(733a) Sub-Ambient Temperature Gas Separation Performance of Phosphazene Membranes
The trade-off in membrane performance between permeability and selectivity is well-known. Processes that increase permeability often result in decreases in selectivity. Understanding the interaction between these two fundamental characteristics is critical to the development of more effective membrane separation processes. In this paper, several polyphosphazene membranes will be discussed in terms of their permeability, selectivity, and their physical and chemical characteristics. Polyphosphazenes are materials that have a backbone comprised of alternating phosphorus and nitrogen atoms. Each phosphorus atom is pentavalent, which leaves two points through which pendant groups can be attached. The pendant groups largely dictate the properties of the polymers. For example, the most direct influence of the pendant groups is observed through the glass transition temperature. For example, linear organic pendant groups such as alkyl and perfluorinated alkyl impart a rubbery character to the polymers as observed in a low glass transition temperature. Likewise, bulkier groups such as substituted phenols give the materials higher glass transition temperatures, an in some cases, varying degrees of crystallinity.

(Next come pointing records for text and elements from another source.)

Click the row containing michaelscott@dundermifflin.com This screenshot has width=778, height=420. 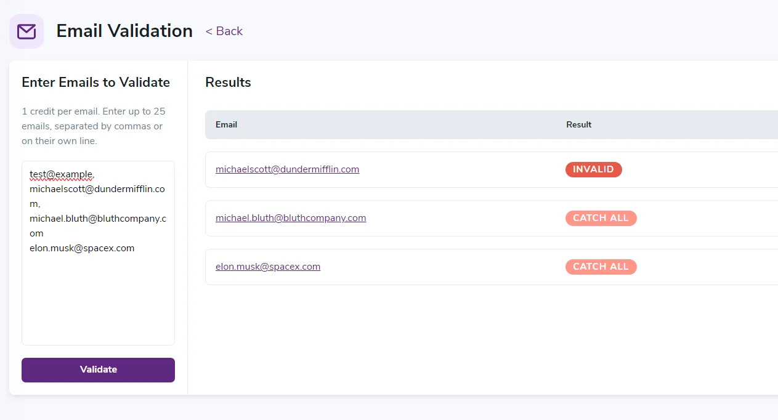[x=431, y=169]
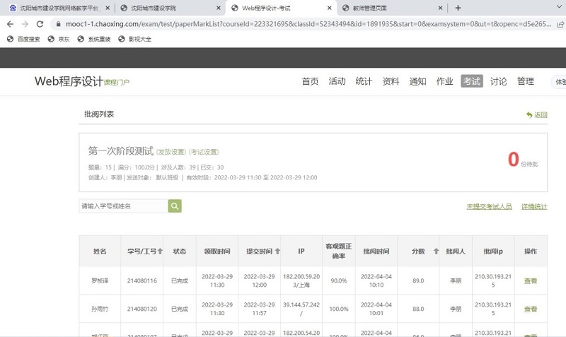
Task: Open new browser tab with plus icon
Action: coord(458,8)
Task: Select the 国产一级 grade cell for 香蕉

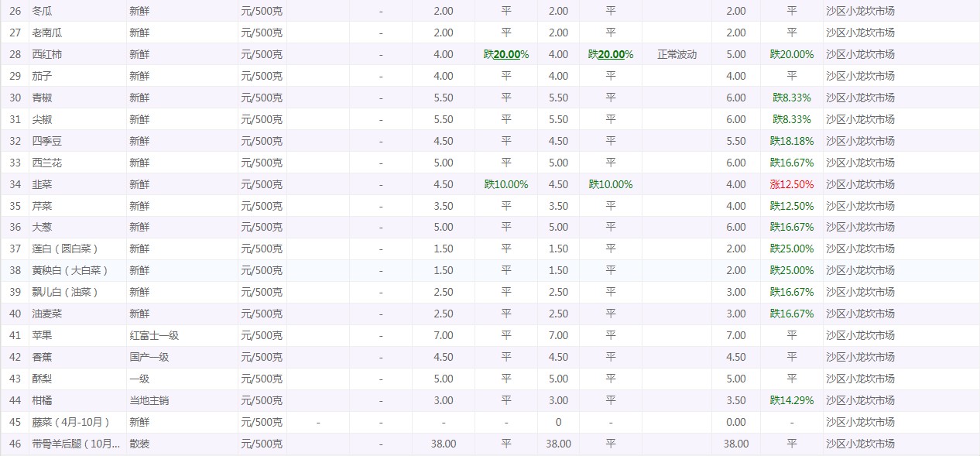Action: [149, 358]
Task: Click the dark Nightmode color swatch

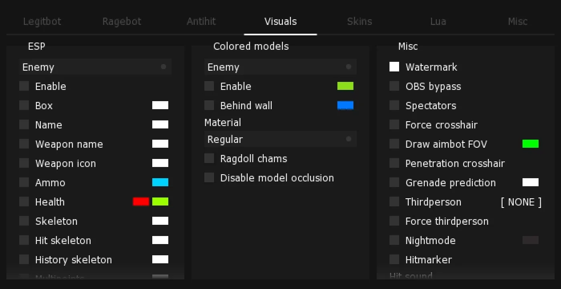Action: tap(531, 240)
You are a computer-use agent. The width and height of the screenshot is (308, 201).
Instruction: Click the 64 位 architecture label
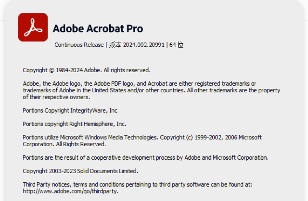[x=176, y=45]
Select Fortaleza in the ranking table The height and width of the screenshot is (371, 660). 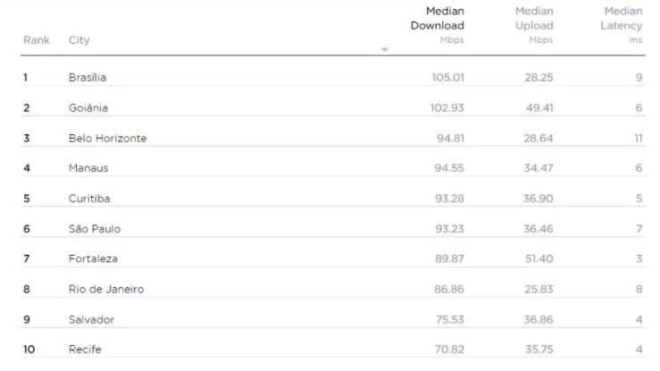[93, 259]
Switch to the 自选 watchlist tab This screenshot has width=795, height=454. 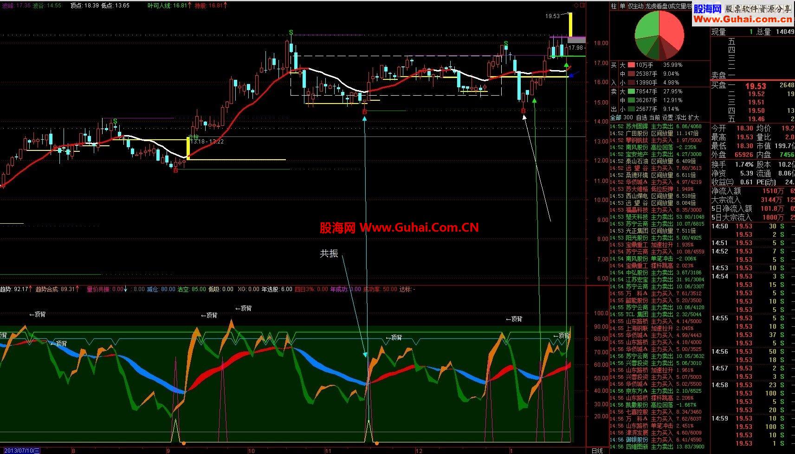coord(641,118)
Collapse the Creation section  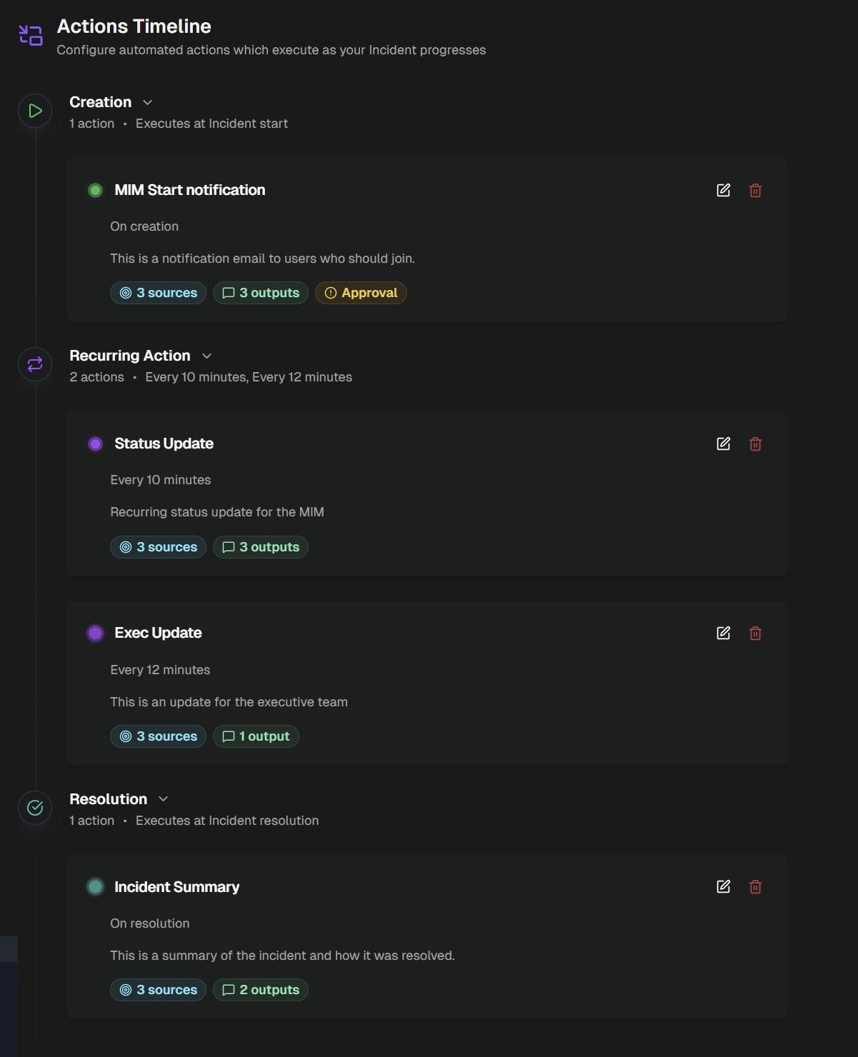[148, 102]
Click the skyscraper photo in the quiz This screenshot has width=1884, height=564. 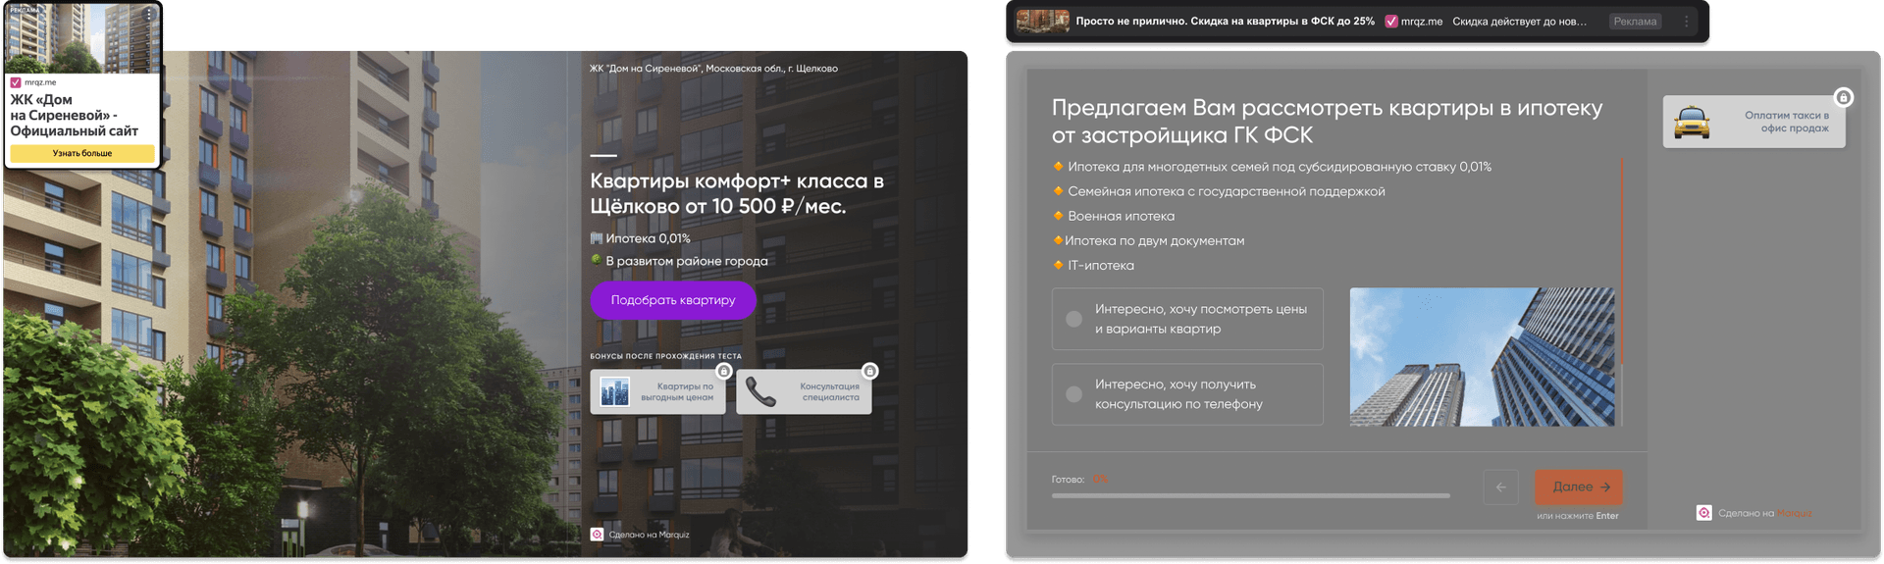[x=1482, y=357]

In this paper, several new polyphosphazenes with varying glass transition temperatures will be discussed. Chemical and physical characterization data will be presented as well as gas permeability measurements ranging in temperature from -30 ºC to 75 ºC. Additionally, ideal separation factors will be discussed facilitating a discussion of the relative effects of temperature on each parameter. In general, for the polyphosphazenes to be reported in this paper, permeability decreases and the selectivity increases as the temperature is lowered. Depending on the structure, the relative magnitudes of each parameter change can vary resulting in either improvement or a reduction in performance. Data will be presented in a Robeson-type permeability-separation factor plot that shows an overall improvement in membrane performance as the temperature is decreased where loss in permeability is more than compensated for by an increase in selectivity. Gases studied include CO2, H2, and CH4.